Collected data
▶

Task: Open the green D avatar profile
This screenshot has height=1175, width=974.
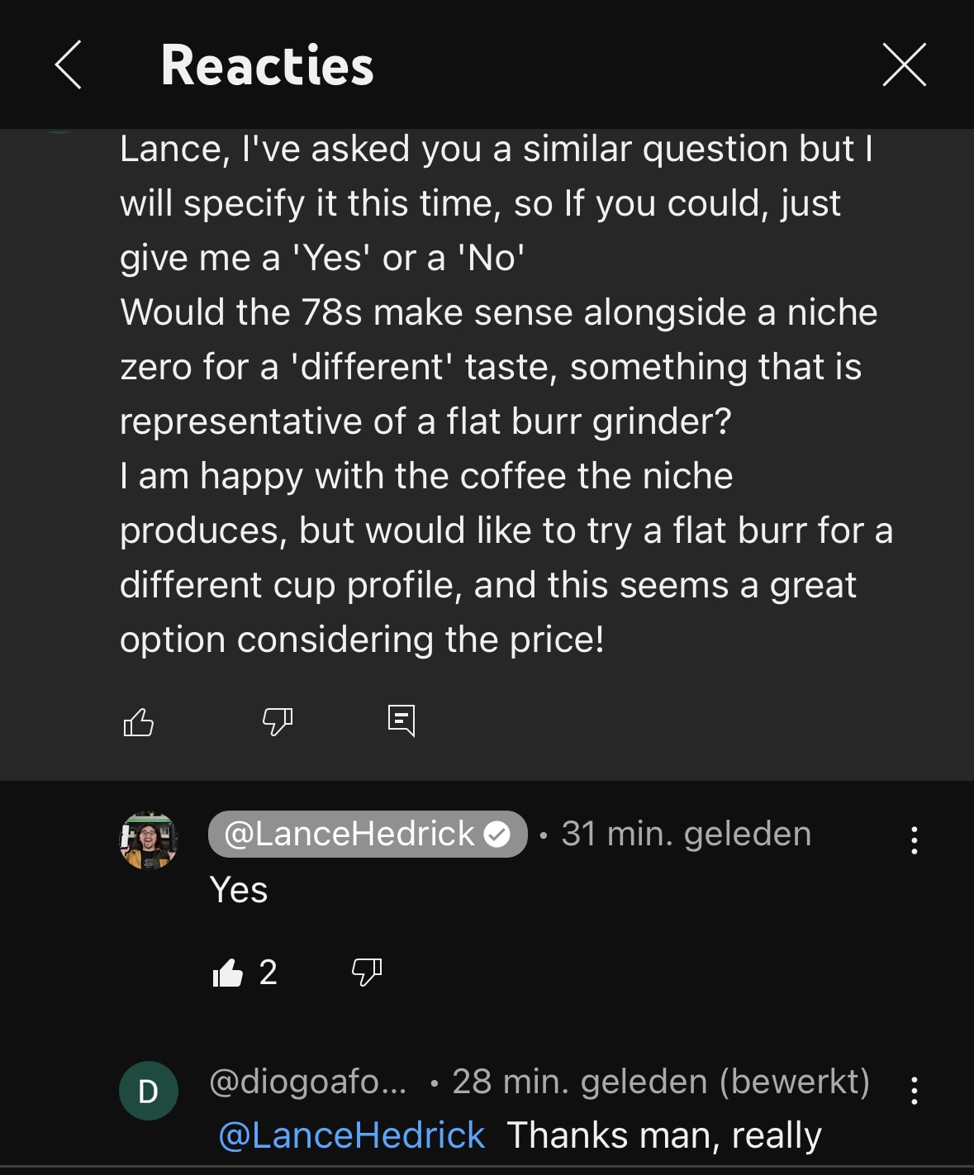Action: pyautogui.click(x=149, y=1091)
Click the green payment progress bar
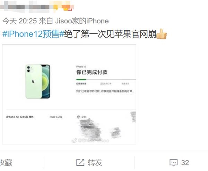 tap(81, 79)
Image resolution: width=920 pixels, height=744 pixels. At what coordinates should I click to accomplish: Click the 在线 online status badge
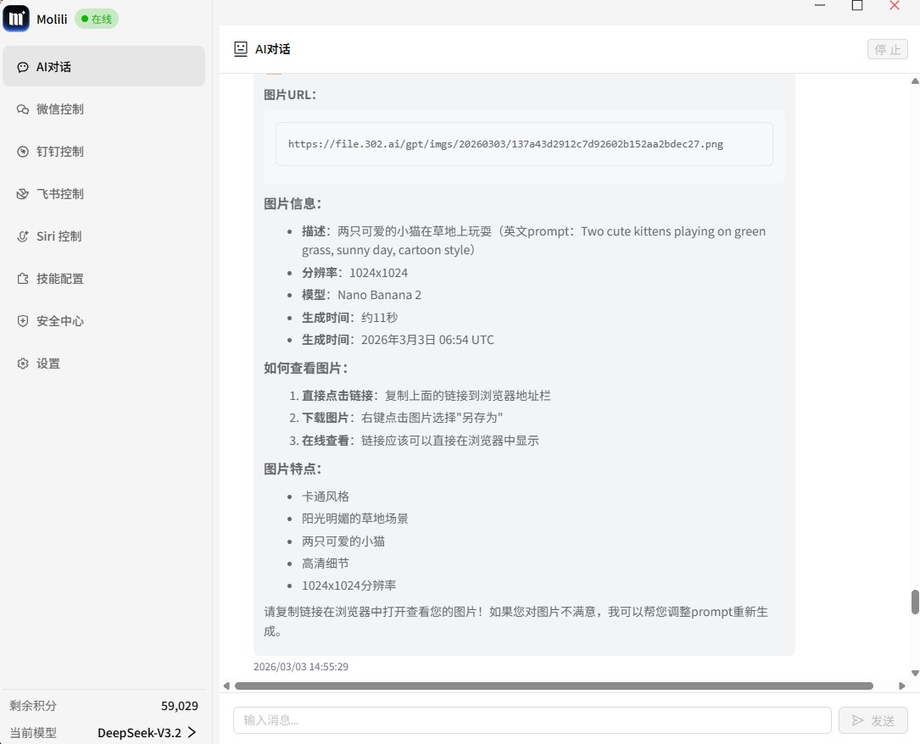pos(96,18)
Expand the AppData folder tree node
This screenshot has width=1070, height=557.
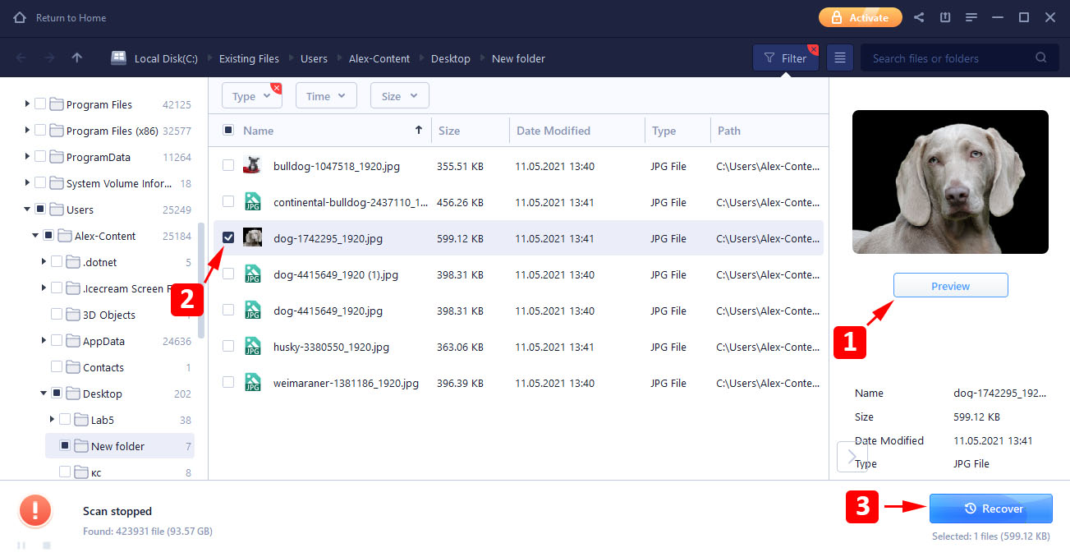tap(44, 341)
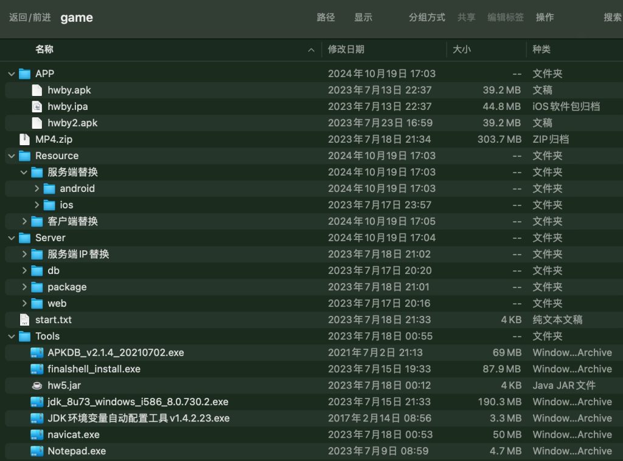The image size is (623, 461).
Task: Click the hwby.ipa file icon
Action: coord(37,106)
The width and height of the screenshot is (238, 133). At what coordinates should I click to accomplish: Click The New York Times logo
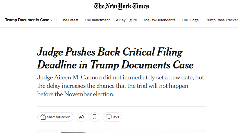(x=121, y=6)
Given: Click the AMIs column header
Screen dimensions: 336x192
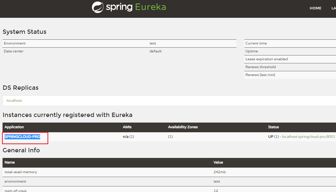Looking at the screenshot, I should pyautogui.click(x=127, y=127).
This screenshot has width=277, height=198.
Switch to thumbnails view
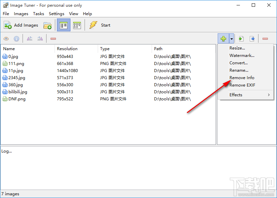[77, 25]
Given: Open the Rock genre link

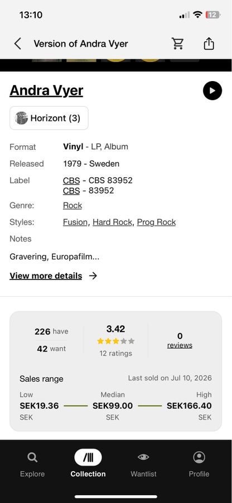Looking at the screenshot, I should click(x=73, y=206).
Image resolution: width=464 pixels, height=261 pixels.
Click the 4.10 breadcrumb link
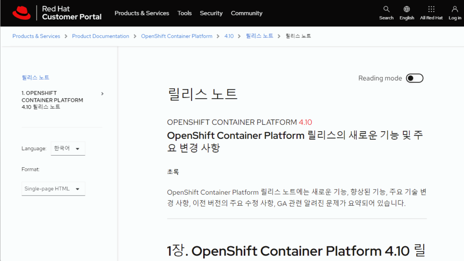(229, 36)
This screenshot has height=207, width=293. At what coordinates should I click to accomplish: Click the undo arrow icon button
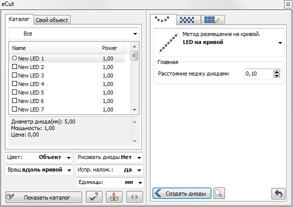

◀

EXERCISE INSTRUCTIONS:
Your answer should be an exact copy of the entries above, with no images included.

RESPONSE TO THIS EXERCISE:
Task: Open the green D avatar profile
This screenshot has height=1175, width=974.
Action: pyautogui.click(x=149, y=1091)
Click the green payment progress bar
 tap(81, 79)
Image resolution: width=920 pixels, height=744 pixels. At what coordinates should I click to accomplish: Click the 在线 online status badge
pos(96,18)
Expand the AppData folder tree node
This screenshot has width=1070, height=557.
tap(44, 341)
The image size is (623, 461).
Task: Click the hwby.ipa file icon
Action: coord(37,106)
The width and height of the screenshot is (238, 133). At what coordinates should I click to accomplish: Click The New York Times logo
(x=121, y=6)
Given: Click the AMIs column header
Screen dimensions: 336x192
Looking at the screenshot, I should pyautogui.click(x=127, y=127).
This screenshot has width=277, height=198.
Switch to thumbnails view
[77, 25]
Given: Open the Rock genre link

Looking at the screenshot, I should click(x=73, y=206).
Image resolution: width=464 pixels, height=261 pixels.
Click the 4.10 breadcrumb link
(229, 36)
This screenshot has height=207, width=293. At what coordinates should I click to accomplish: Click the undo arrow icon button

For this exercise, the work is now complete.